*DATA SHOWN:*
* * * * *
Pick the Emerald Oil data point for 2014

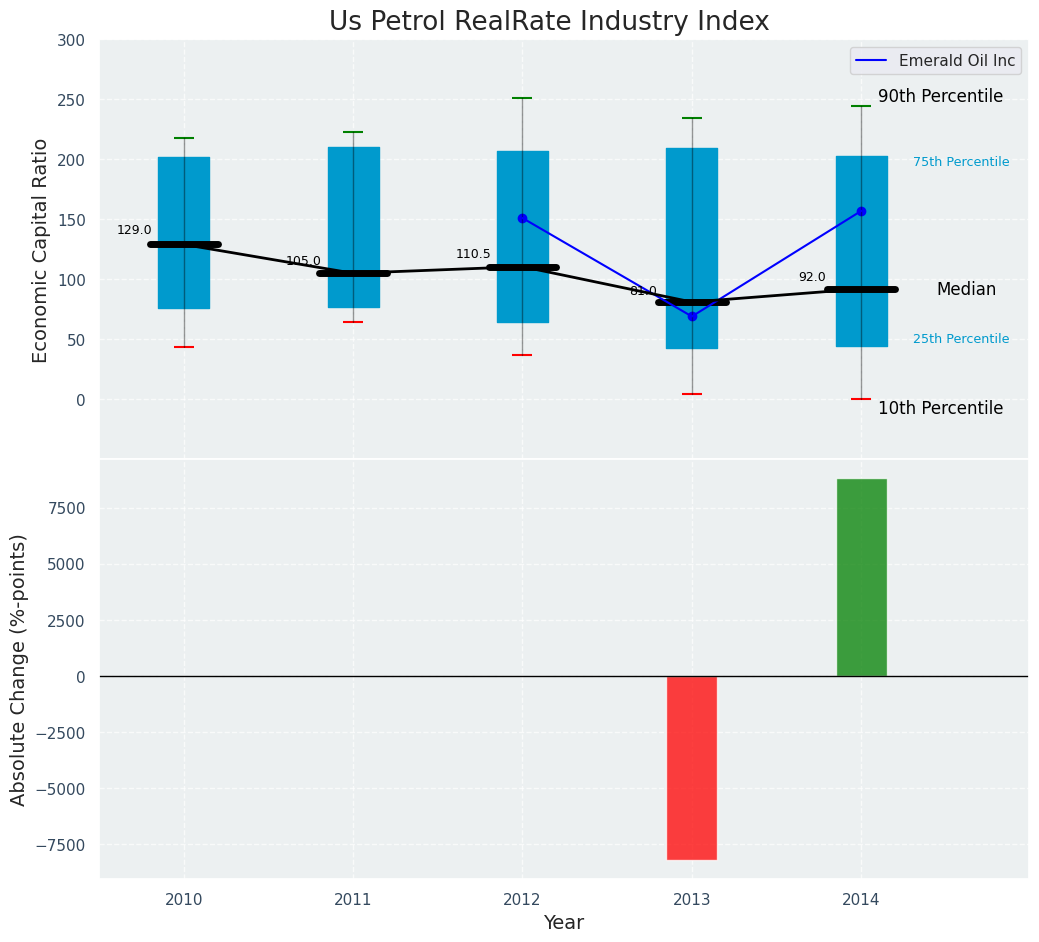(861, 211)
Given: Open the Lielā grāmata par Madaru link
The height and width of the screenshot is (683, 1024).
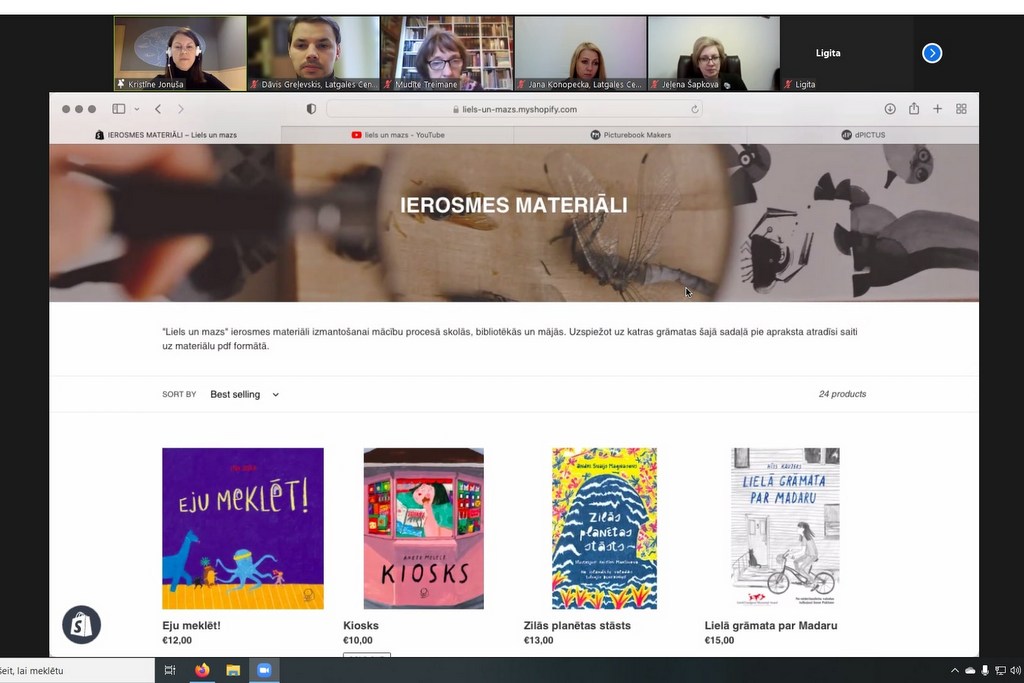Looking at the screenshot, I should [771, 626].
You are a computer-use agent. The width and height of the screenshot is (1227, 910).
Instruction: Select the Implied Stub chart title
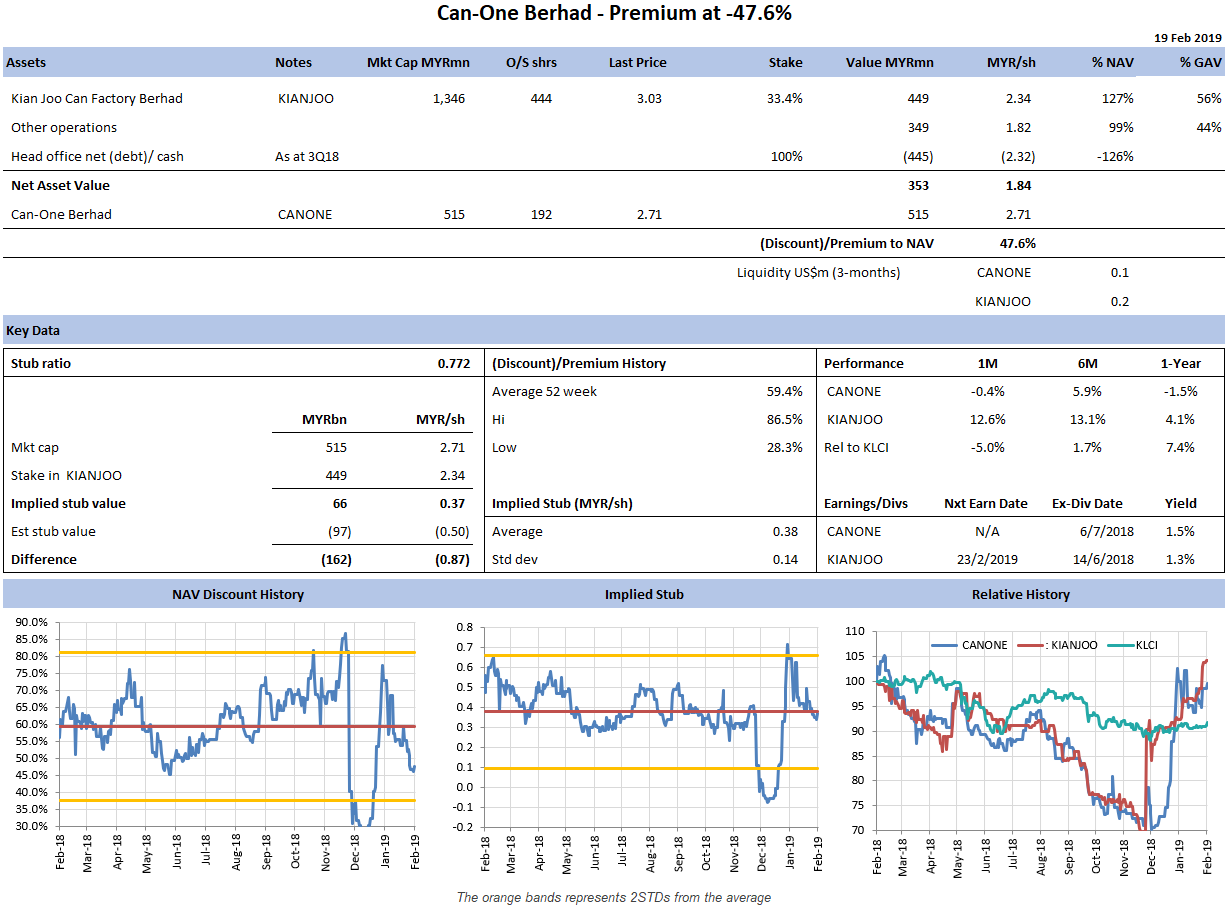point(644,594)
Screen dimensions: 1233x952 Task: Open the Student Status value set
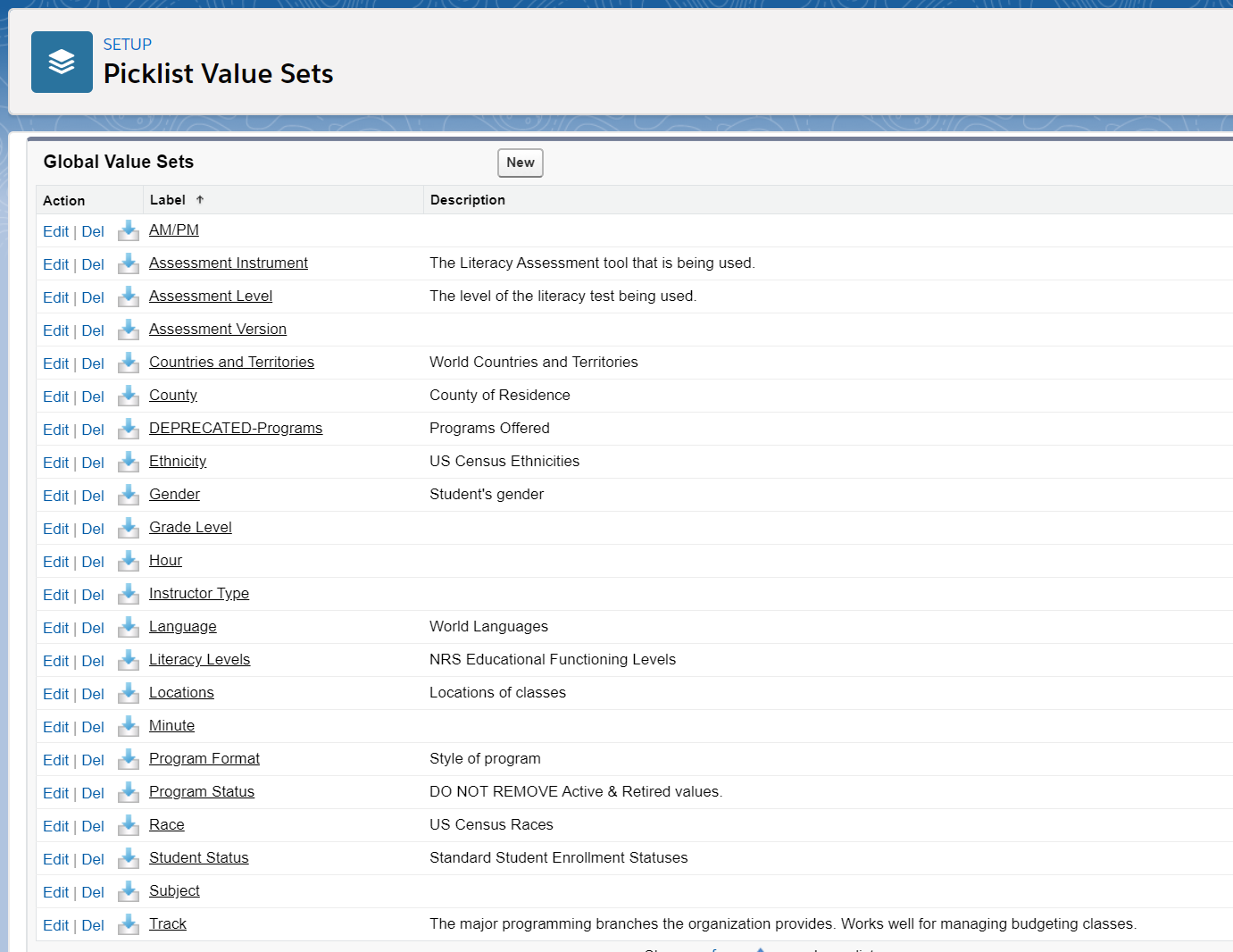[198, 857]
* * * * *
*WHAT THE TASK ASKS:*
Your answer must be an exact copy of the entries above, with no pictures in it.

*EXPECTED OUTPUT:*
Pick the Emerald Oil data point for 2014

(861, 211)
Given: Open the Lielā grāmata par Madaru link
The height and width of the screenshot is (683, 1024).
Looking at the screenshot, I should [771, 626].
You are a computer-use agent. The width and height of the screenshot is (1227, 910).
Instruction: Select the Implied Stub chart title
point(644,594)
Screen dimensions: 1233x952 Task: Open the Student Status value set
[198, 857]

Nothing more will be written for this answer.